Molecular dynamics-based structural insights of the first putative endoglucanase, PsGH5A of glycoside hydrolase family 5 from Pseudopedobacter saltans.

Abstract

The putative endoglucanase, PsGH5A, from Pseudopedobacter saltans of family GH5 contains a catalytic module, PsGH5 (β/α)8-TIM barrel), at N-terminal followed by a family 6 carbohydrate-binding module (CBM6, β-sandwich). Superposition of PsGH5A with PDB homologs revealed Glu220 and Glu318 as evolutionarily conserved and catalytic residues performing the hydrolysis through retaining-type mechanism, a canonical property of GH5 family.
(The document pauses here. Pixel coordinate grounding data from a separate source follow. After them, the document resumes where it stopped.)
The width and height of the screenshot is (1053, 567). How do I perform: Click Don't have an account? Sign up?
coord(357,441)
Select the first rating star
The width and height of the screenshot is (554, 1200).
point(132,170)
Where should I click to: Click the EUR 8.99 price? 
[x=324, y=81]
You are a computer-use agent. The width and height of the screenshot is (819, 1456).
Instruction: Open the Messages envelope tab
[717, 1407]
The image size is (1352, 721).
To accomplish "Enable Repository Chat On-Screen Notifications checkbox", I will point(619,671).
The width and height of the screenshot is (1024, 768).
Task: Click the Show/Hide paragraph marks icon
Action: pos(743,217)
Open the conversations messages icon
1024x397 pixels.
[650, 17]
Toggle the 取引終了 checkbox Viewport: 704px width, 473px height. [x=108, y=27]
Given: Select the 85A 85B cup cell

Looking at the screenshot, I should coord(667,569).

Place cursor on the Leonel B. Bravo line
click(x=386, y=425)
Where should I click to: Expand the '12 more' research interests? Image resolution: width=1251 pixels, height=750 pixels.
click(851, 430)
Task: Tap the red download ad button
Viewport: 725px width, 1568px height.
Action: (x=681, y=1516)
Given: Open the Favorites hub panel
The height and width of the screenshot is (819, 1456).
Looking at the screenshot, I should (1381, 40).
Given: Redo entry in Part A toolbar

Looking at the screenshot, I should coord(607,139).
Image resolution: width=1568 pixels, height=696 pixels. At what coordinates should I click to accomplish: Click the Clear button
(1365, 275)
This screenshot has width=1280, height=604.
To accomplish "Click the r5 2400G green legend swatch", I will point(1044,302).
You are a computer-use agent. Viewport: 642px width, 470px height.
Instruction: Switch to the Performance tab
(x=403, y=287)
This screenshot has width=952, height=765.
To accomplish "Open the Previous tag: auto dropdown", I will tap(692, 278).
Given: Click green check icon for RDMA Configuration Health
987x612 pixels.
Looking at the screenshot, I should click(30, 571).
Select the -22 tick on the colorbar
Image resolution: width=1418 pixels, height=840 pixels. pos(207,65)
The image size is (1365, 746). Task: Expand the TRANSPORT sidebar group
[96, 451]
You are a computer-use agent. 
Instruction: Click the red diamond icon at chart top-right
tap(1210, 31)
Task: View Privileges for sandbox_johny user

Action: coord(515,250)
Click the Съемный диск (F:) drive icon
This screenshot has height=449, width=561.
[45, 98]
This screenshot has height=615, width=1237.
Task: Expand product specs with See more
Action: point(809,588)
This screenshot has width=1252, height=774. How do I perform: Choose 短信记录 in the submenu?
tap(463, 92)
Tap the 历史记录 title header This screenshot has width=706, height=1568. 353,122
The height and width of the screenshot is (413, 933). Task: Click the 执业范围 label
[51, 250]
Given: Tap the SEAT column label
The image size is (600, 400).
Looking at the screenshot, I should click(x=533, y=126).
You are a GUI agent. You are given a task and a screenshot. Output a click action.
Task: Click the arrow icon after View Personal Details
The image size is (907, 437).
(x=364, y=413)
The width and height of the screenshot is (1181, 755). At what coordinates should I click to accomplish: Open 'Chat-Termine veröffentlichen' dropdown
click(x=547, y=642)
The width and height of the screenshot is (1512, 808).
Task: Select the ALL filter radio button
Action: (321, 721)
PsGH5A showed higher affinity for longer cellooligosaccharides, as long as cellodecaose with binding free energy (∆G) of - 13.72kcal/mol upon the molecular docking, thereby indicating the endo-mode of hydrolysis. The radius of gyration, Rg (2.7nm), and solvent accessible surface area, SASA (229.6 nm2), of PsGH5A-Cellotetraose complex were determined by MD simulation which was lower than that of PsGH5A (Rg, 2.8nm, SASA, 267 nm2) demonstrating the compactness and affinity of PsGH5A with the cellulosic ligands. Cellulose compatibility of PsGH5A was further confirmed by MMPBSA and per-residue decomposition analysis, where notable ∆G of - 54.38kcal/mol for PsGH5A-Cellotetraose complex was observed. Thus, PsGH5A could be potentially an efficient endoglucanase as it accommodated larger cellooligosaccharides at its active-site. PsGH5A is the first putative endoglucanase studied here from P. saltans which could be genome-mined for lignocellulosic biomass saccharification in the renewable energy sector. The 3-D structure of PsGH5A generated by AlphaFold2, RaptorX, SwissModel, Phyre2 and Robetta tool; YASARA was used for energy minimization of built models. UCLA SAVES-v6 was used for quality assessment of models. Molecular Docking was performed using SWISS-DOCK server and Chimera software. Molecular Dynamics simulations and MMPBSA analysis of PsGH5A and PsGH5A-Cellotetraose complex were performed on GROMACS 2019.6.